June 01, 2021 | 09:14
Canadian GDP Still on Track for Solid 2021
Canadian real GDP started 2021 on a solid footing, rising at a 5.6% annual rate in Q1, before sagging again in April amid third-wave restrictions. The first quarter read was roughly a percentage point below expectations, with most of the surprise on a big drawdown in inventories. But the bigger picture is that the Canadian economy has shown a clear ability to rebound rapidly when it even partially re-opens, and we would expect a similar quick comeback in coming months.
It's almost like an archeological dig going into the details of Q1, given that we are now barely 29 days from Q3, but it does show how the economy fared with the tail end of the second wave. No surprise, the biggest driver was the housing market, as residential construction soared past lofty expectations with a 43% spike. That leaves this sector at a massive 10.3% of nominal GDP in the quarter, easily a record and 3 percentage points above pre-pandemic levels. Most aspects of final sales were solid in Q1, with consumers a bit stronger than expected (2.8% a.r.), government adding (5.8%), and net exports also contributing. In contrast, business investment was one real source of disappointment, with equipment spending surprisingly falling. But the biggest drag came from a drop in inventories, with this factor alone cutting growth 1.4 ppts in Q1, and versus expectations it could add a touch. The good news is that this should reverse in Q2, supporting activity in the current quarter.

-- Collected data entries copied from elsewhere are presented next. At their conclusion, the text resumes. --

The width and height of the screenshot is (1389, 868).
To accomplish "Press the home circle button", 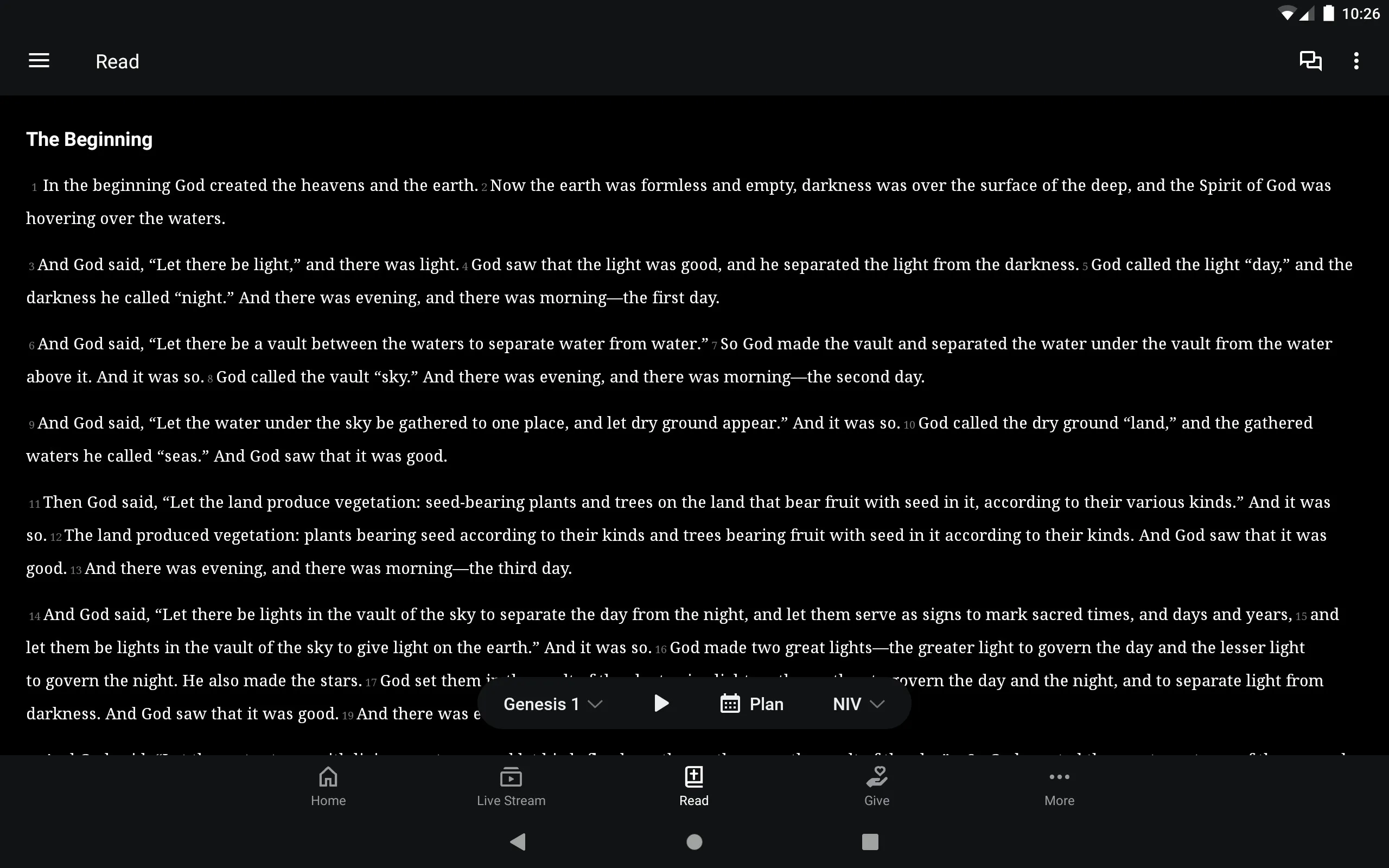I will pos(694,841).
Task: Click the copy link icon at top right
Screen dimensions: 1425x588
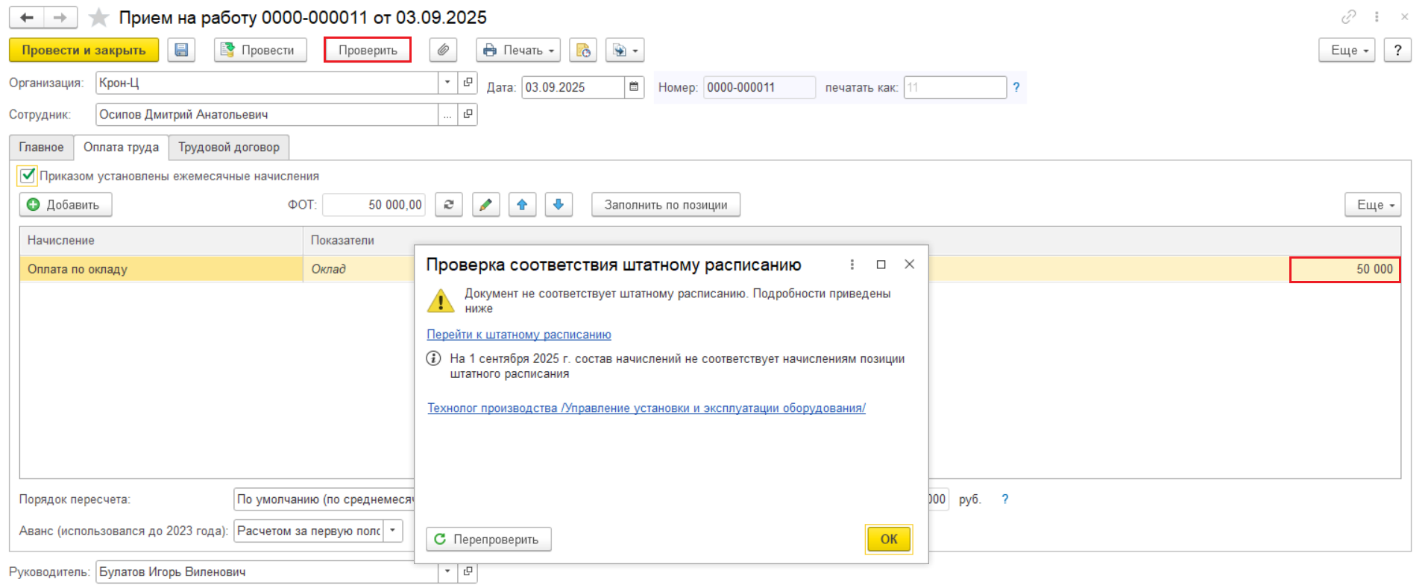Action: [x=1349, y=18]
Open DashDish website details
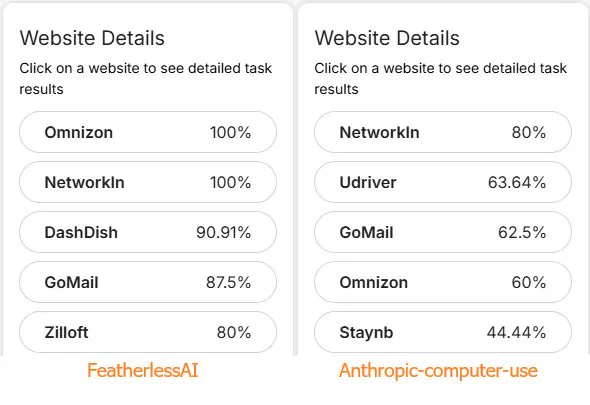The height and width of the screenshot is (405, 590). click(x=148, y=232)
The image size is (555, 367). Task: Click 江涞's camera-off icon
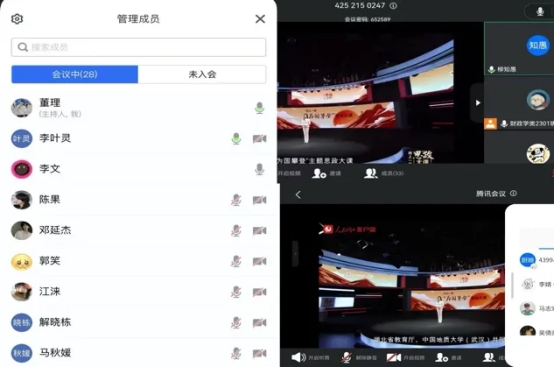[x=259, y=292]
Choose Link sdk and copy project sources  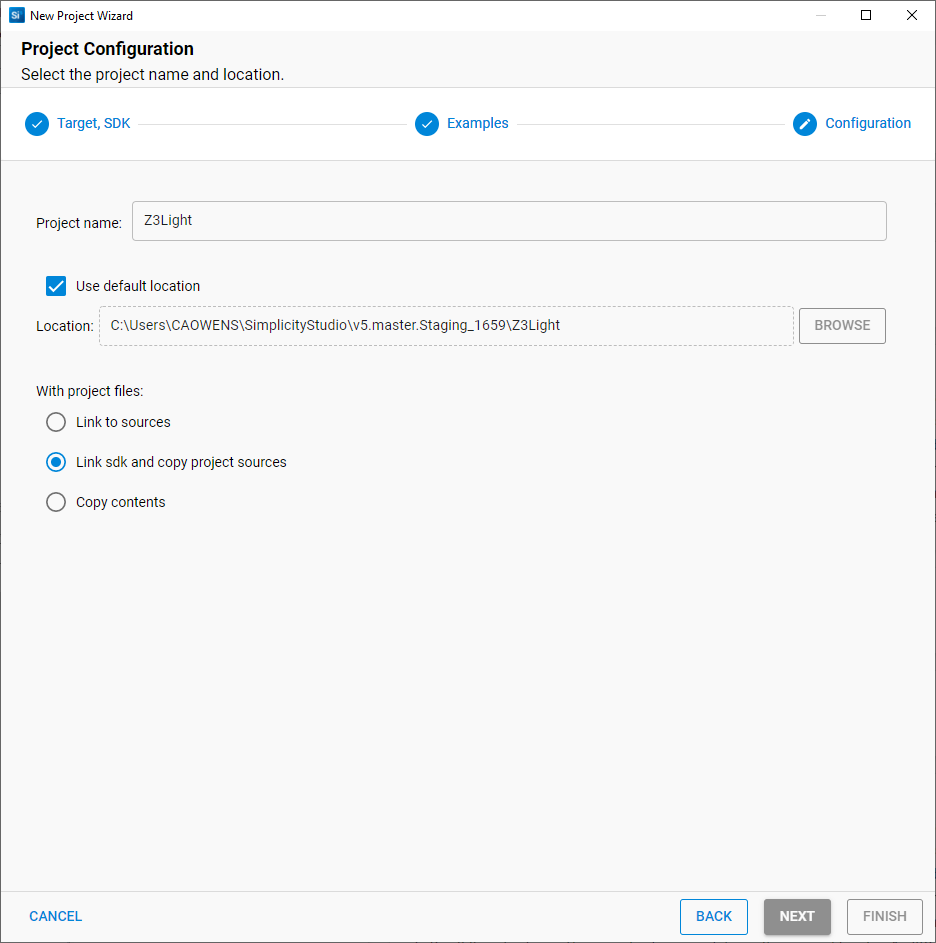pos(56,462)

On the monthly figures, there were few big surprises. March's initial flash estimate of +0.9% was nudged up in the official estimate to +1.1% as the economy began to re-open from the second wave. However, StatsCan estimates that the economy then fell 0.8% in April, as the third wave bore down. This would mark the first monthly setback in the economy since last April's deep dive, breaking an 11-month string of gains. Given the wave of downbeat results for April, the setback is zero surprise, and may well be followed by a soft May. Even so, we still expect a strong June will keep Q2 roughly flat overall, and look for robust Q3 growth.
While real GDP was below expectations in Q1, note that nominal GDP was much stronger than expected as the deflator flared higher at a massive 12.2% annual rate in the quarter. Nominal GDP thus sprinted at a18.4% clip in Q1, lifting it above pre-pandemic levels. And, ultimately, it is nominal GDP that drives incomes, profits and government revenues. And, the underlying strength in incomes helped lift the saving rate again to 13.1% in Q1 from 11.9%, and a pre-pandemic trend of 2% or less.
Bottom Line: On balance, even with the many moving parts in today's report, we remain entirely comfortable with our estimate of 6.0% GDP growth for all of 2021, following the deep 5.3% setback last year (revised slightly from the earlier -5.4%).